Убедительность фикционального сюжета и порождаемой им атмосферы лишний раз показывает, что ни один из принципов построения произведения не может быть выброшен из литературы.
И поиски других авторов, о которых хотелось бы в этом контексте напомнить, также, как кажется, убеждают нас в перспективности «традиционной» литературы.

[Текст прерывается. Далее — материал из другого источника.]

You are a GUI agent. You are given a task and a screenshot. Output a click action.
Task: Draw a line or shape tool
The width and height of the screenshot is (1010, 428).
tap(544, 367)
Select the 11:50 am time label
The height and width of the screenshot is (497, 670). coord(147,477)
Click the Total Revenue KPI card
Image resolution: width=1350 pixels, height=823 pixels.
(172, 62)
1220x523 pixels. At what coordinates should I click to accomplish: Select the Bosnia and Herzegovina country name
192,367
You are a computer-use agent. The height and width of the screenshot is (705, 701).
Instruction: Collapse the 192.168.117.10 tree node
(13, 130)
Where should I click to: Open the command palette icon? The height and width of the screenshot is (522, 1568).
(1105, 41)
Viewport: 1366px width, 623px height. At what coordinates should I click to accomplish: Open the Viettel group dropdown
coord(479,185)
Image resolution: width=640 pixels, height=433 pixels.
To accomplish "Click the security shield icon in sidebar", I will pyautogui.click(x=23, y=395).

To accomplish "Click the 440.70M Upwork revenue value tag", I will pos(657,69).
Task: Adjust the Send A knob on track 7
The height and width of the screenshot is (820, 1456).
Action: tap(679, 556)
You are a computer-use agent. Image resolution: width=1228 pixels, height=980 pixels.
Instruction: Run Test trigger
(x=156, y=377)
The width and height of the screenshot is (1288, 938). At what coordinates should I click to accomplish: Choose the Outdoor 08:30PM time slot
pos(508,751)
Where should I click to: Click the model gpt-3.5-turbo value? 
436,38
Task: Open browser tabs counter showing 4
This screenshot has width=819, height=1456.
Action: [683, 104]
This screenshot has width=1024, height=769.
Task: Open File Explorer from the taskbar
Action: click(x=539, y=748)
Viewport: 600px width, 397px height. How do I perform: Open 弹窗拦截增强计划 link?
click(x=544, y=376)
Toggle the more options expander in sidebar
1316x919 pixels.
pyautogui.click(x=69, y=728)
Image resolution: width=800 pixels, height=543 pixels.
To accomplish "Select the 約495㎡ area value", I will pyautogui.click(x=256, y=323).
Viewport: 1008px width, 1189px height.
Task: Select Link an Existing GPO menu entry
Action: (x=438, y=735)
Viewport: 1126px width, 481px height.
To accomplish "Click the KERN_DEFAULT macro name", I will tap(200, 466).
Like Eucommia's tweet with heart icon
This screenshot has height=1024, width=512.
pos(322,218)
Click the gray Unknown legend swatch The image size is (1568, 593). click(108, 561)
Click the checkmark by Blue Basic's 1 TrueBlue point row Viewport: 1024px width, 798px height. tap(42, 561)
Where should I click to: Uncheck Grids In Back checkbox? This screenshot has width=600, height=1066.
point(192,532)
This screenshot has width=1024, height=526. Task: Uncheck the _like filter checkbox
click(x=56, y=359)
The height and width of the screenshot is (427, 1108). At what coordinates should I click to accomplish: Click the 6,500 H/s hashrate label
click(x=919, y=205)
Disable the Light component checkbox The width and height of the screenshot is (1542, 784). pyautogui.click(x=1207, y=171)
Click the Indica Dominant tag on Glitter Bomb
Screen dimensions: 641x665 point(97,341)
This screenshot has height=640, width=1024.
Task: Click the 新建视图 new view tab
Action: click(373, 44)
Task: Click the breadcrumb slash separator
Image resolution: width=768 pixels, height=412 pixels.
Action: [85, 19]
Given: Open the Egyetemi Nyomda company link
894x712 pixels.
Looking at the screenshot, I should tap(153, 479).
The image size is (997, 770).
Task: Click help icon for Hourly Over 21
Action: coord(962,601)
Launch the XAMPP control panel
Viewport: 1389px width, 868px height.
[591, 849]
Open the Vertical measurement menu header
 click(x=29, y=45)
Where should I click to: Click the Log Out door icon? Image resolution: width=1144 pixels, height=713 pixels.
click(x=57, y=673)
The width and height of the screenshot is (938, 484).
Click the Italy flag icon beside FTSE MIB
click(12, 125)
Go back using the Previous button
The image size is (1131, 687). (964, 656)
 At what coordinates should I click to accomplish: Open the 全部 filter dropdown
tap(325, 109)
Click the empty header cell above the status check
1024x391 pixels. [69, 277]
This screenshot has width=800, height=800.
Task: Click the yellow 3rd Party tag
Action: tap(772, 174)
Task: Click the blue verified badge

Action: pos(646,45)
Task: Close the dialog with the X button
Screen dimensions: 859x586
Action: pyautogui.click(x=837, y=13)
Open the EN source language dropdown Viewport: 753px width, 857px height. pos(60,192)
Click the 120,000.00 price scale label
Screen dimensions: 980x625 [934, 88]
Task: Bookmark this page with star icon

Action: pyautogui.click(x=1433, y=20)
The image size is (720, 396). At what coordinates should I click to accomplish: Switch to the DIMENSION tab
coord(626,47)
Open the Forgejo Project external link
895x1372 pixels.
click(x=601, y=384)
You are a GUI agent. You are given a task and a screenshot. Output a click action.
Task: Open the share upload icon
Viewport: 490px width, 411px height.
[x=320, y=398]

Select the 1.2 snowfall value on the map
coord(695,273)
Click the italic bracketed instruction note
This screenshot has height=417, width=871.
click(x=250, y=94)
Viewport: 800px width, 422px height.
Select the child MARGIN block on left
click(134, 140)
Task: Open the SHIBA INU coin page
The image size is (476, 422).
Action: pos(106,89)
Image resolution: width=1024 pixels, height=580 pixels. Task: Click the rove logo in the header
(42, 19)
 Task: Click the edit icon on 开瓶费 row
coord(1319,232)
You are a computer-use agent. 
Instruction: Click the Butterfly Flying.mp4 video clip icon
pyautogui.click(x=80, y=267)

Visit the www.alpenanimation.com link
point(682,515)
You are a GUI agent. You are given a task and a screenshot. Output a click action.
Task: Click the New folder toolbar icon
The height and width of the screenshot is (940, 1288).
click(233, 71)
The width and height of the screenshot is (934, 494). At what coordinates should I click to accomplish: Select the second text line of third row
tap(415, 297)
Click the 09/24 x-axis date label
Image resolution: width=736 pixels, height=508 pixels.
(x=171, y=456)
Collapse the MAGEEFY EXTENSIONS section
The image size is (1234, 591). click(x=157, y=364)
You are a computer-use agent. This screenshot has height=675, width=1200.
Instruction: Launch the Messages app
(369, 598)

Таков, к примеру, роман В. Маканина «Андеграунд, или Герой нашего времени» (1998), также организуемый историей неудачливого писателя, перебивающегося присмотром за чужими квартирами, и постепенно переходящего в мир без быта, без человеческих связей, в мир забвения и постылого вечного возвращения, оборачивающийся всеми враждебными сторонами, угрозами, смертельными страхами. Проницательные критики легко, конечно, уловили в этом романе не только лермонтовское название, но и переведенного на чужой язык Достоевского (прежде всего практически вынесенные в заглавие «Записки из подполья», а далее – «Преступление и наказание»), и внезапно вспомненного Горького, и многочисленные автореминисценции, и полемику с современниками (с «Пушкинским домом» Андрея Битова, например)18. Однако все это не столько заставляет читателей вписывать роман в русскую литературную традицию, сколько осознавать тот «скрипучий поворот руля», который вершится на наших глазах. Переламываемое время, обернувшееся к нам своей страшной и бесчеловечной стороной, оказывается ничем не лучше и не хуже, чем времена ему предшествовавшие или времена грядущие. И тогда, и теперь человек с совестью и талантом будет обречен на исчезновение, пропадание, обезличение, и даже худшее, чем обезличение – на погружение в свирепое безумие, откуда лишь иногда, слабыми проблесками выбивается сознание.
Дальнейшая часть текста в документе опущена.